Looks good. Still a lot, though. And a bit small, so here are the first seven again:

The first seven squares from the previous image.

But wait! Do you notice anything special about the 2nd and 6th square in the previous image? No? What about the following 48 squares? They all can be found in the 42x40 grid above.

48 permutations which look somehow conspicuous in what way?

Still not? May these twelve ones rings a bell:

Now, there is some similarity!

Okay, Here it is: They are all different but they all represent the same pattern, only rotated, mirrored or with exchanged colors. So for my purpose (find out how many different options I have to decorate my bathroom window) they can be regarded as equal and removed from the list (except one of course).

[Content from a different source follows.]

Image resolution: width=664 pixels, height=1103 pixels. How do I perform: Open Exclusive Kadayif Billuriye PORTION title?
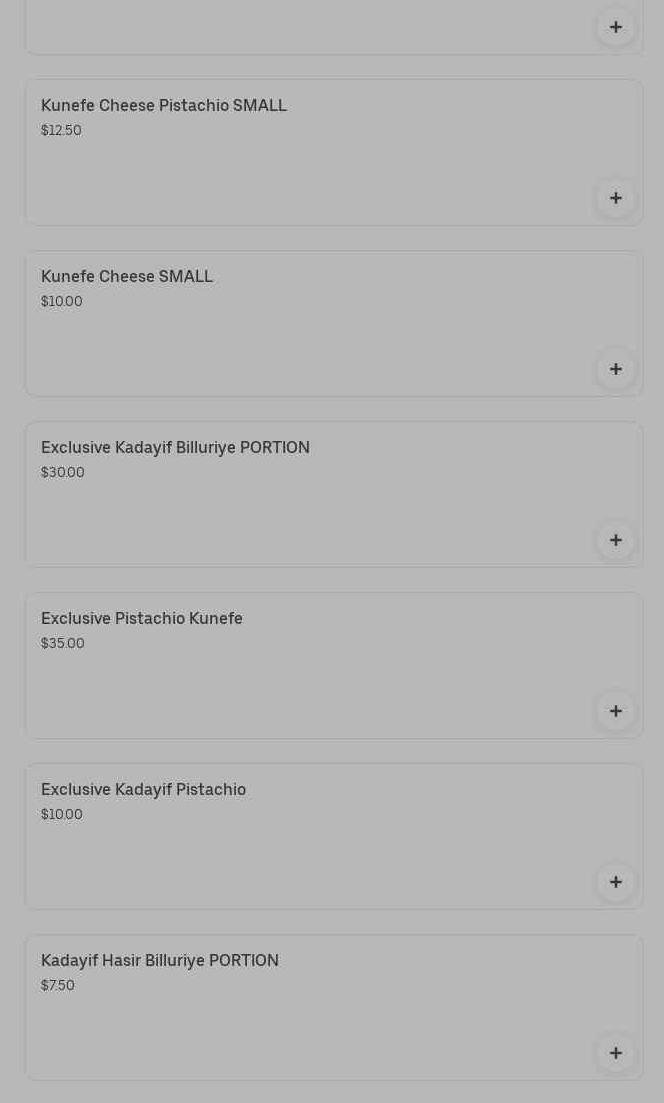click(x=175, y=447)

Interestingly there remain only 42 distinct variations:

42 permutations, none of which can be transformed into another one by rotating, flipping horizontally or vertically or by exchange of colors.

But which one to choose? Lets see, six of these have another interesting property: They are symmetric.

Permutations that are mirror-symmetric with respect to a vertical or diagonal axis.

The last one (bottom right) has another nice quality: The colors are distributed as even as possible. Each 4x4 subsquare contains all three colors and each 3x2 sub-rectangle contains each color twice. Also there are no same colors next to each other. Since I spent way too much time with this already I just pick that one.

There we are. Isn't it beautiful?

Now I only have to decide what to put on my bathroom window actually. Some color patches? Images of dental hygiene products? Photographs of nude people? Well, something will turn up. At least I found a nice occurrence of the number 42.

Interesting note aside: The file size of this image file is 16 MB when uncompressed, about 10MB with high quality JPEG compression, 1.6 MB with low quality JPEG (very bad,alost unrecognizable) and 500 KB with PNG compression, which is perfectly lossless. The lesson in there for all of us: Know your compression algorithm and choose wisely depending on your source image.